“Volere” in Italia? Impossibile
È tutta questione di… avidità.
All’interno del comportamento di una persona, la normale tendenza ad agire dovrebbe derivare dalle motivazioni personali. Queste ultime sono stimolate da una serie di incentivi situazionali, ossia contingenti e legati alle vicende di vita individuali.
In quest’ottica, gli obiettivi individuali che ogni persona persegue, all’interno di un preciso periodo storico, dovrebbero derivare da motivi e bisogni persistenti.
Sorge quindi spontanea una domanda: se le nostre azioni sono il frutto di questi motivi e bisogni, a cosa serve attivare un processo di volontà?
In realtà, per compiere azioni che sono il frutto di una relativamente libera scelta non è possibile affidarsi esclusivamente alle motivazioni e bisogni personali, perché sono molti gli obiettivi che richiedono il raggiungimento di mete intermedie repellenti o del tutto spiacevoli.

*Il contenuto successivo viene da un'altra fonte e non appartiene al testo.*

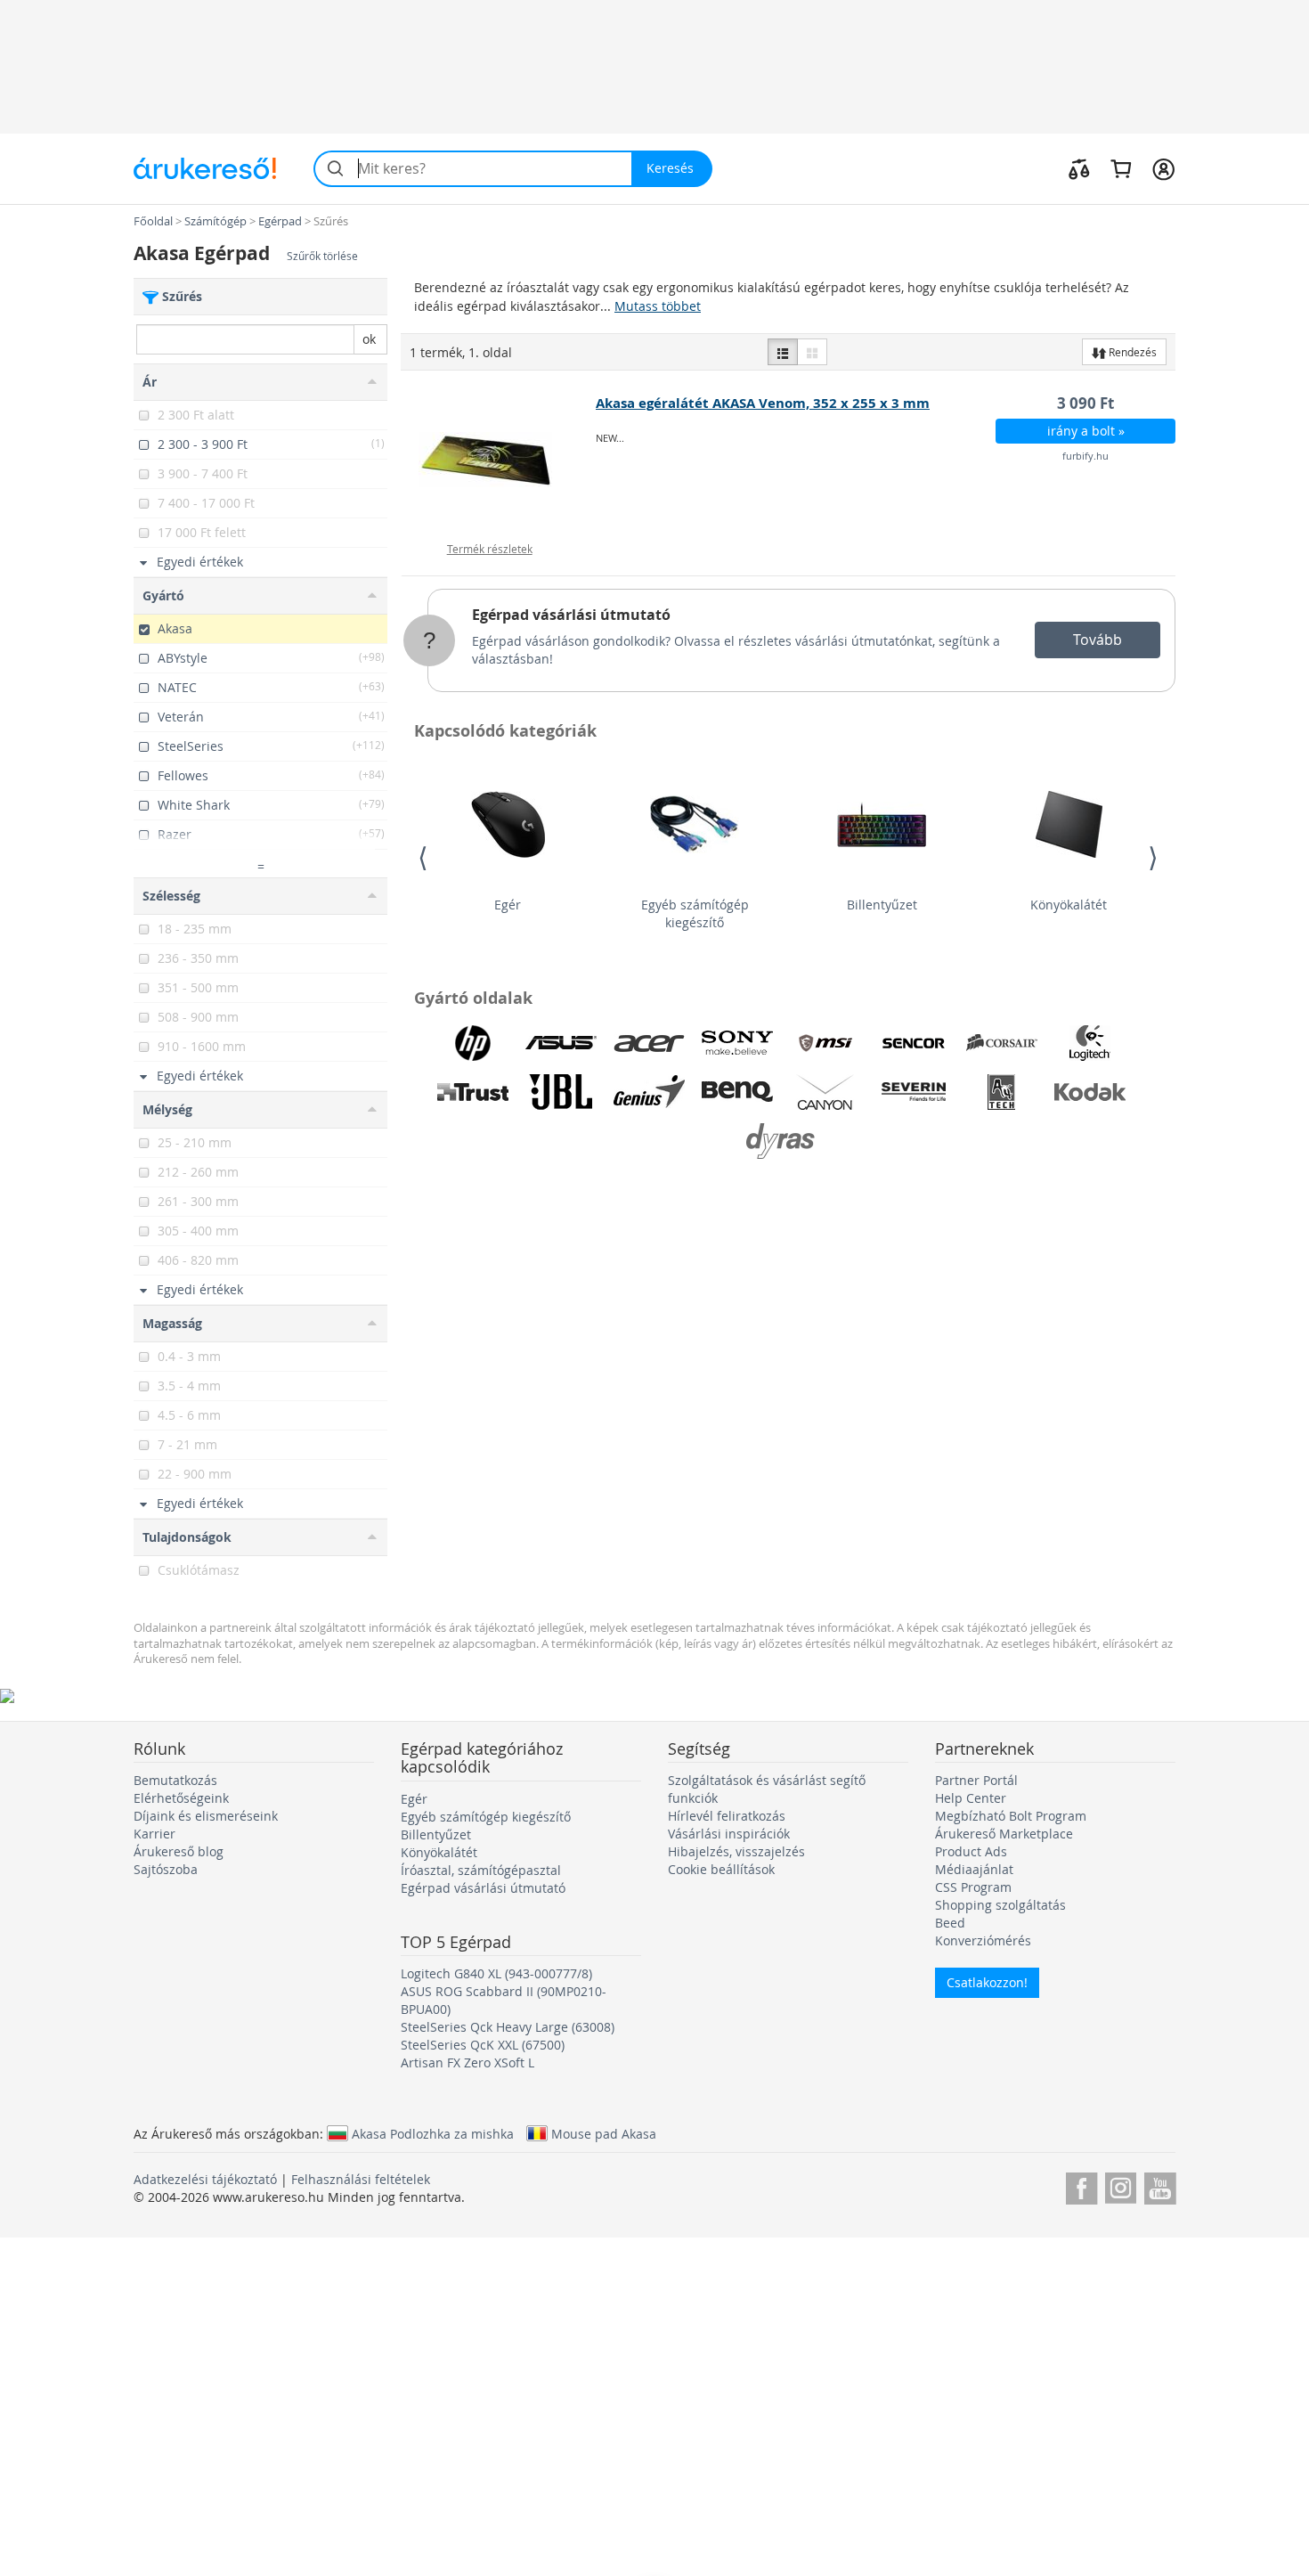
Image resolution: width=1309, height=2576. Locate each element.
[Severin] (913, 1092)
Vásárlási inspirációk (729, 1833)
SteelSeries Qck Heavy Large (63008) (507, 2026)
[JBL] (561, 1092)
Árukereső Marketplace (1004, 1833)
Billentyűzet (882, 904)
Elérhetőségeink (181, 1797)
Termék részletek (490, 549)
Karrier (154, 1833)
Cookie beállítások (721, 1869)
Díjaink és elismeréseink (206, 1815)
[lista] (783, 351)
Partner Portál (976, 1780)
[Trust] (472, 1092)
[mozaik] (812, 351)
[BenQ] (737, 1092)
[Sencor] (913, 1043)
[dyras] (781, 1141)
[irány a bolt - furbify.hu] (499, 459)
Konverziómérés (983, 1940)
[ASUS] (561, 1043)
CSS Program (973, 1887)
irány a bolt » (1086, 430)
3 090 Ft (1085, 403)
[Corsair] (1001, 1043)
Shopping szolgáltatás (1000, 1904)
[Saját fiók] (1163, 168)
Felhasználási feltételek (360, 2179)
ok (369, 338)
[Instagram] (1120, 2185)
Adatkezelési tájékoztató (205, 2179)
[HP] (472, 1043)
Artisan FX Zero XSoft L (467, 2062)
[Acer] (649, 1043)
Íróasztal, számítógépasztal (481, 1870)
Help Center (970, 1797)
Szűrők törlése (322, 256)
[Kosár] (1121, 168)
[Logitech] (1090, 1043)
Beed (950, 1922)
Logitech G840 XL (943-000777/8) (496, 1973)
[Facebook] (1081, 2185)
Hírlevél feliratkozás (726, 1815)
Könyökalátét (1068, 904)
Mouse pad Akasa (603, 2133)
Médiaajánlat (974, 1869)
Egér (507, 904)
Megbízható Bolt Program (1010, 1815)
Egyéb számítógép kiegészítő (695, 913)
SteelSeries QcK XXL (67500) (483, 2044)
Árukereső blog (179, 1851)
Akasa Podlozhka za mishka (433, 2133)
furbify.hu (1085, 455)
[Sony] (737, 1043)
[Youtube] (1159, 2185)
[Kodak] (1090, 1092)
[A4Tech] (1001, 1092)
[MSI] (825, 1043)
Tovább (1097, 639)
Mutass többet (657, 306)
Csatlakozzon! (987, 1982)
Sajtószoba (166, 1869)
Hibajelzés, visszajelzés (736, 1851)
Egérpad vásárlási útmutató (571, 614)
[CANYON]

Se un individuo vuole acquistare potere all’interno della società nella quale vive, è assai probabile che debba rapportarsi con alcune persone spiacevoli, oppure sleali e disoneste. In qualche modo, quindi, questo individuo deve essere nelle condizioni di superare quegli ostacoli relazionali che potrebbero allontanarlo dal raggiungimento del suo obiettivo ultimo.
Ecco che il processo volitivo assume un ruolo decisamente importante, che supera il processo motivazionale iniziale. In altre parole, è necessario volere arrivare dove ci siamo prefissati di giungere, “facendo, spesse volte, buon viso alla cattiva sorte contingente”.
In sostanza, nella realtà quotidiana ci vengono molto spesso offerti incentivi che dobbiamo “acquistare in blocco”, perché all’interno del blocco troviamo compiti che appartengono a tematiche diverse.
Un agire quotidiano coronato da successo non può prescindere quindi dai processi di volontà, anche quando si riesce a mantenere l’assunzione di base secondo la quale il nostro comportamento è in linea di principio guidato da motivazioni personali.
Nell’attuale società italiana, è legittimo chiedersi se i nostri giovani ritengano opportuno attivare processi di volontà per raggiungere obiettivi che sanno essere tipicamente clientelari e familistici.
Mi sembra quindi relativamente legittimo, da parte loro, abbandonare qualsiasi processo volitivo per dedicarsi a stabilire relazioni inconcludenti, sia dal punto di vista intellettuale che della soddisfazione personale, ma che permettono di raggiungere gli obiettivi al di là delle proprie competenze e motivazioni.
Ragioniamo e riflettiamo su come i nostri giovani valutano il mondo che noi abbiamo contribuito a costruire e forse capiremo perché è decisamente conveniente per loro, sia dal punto di vista mentale che antropologico, emigrare.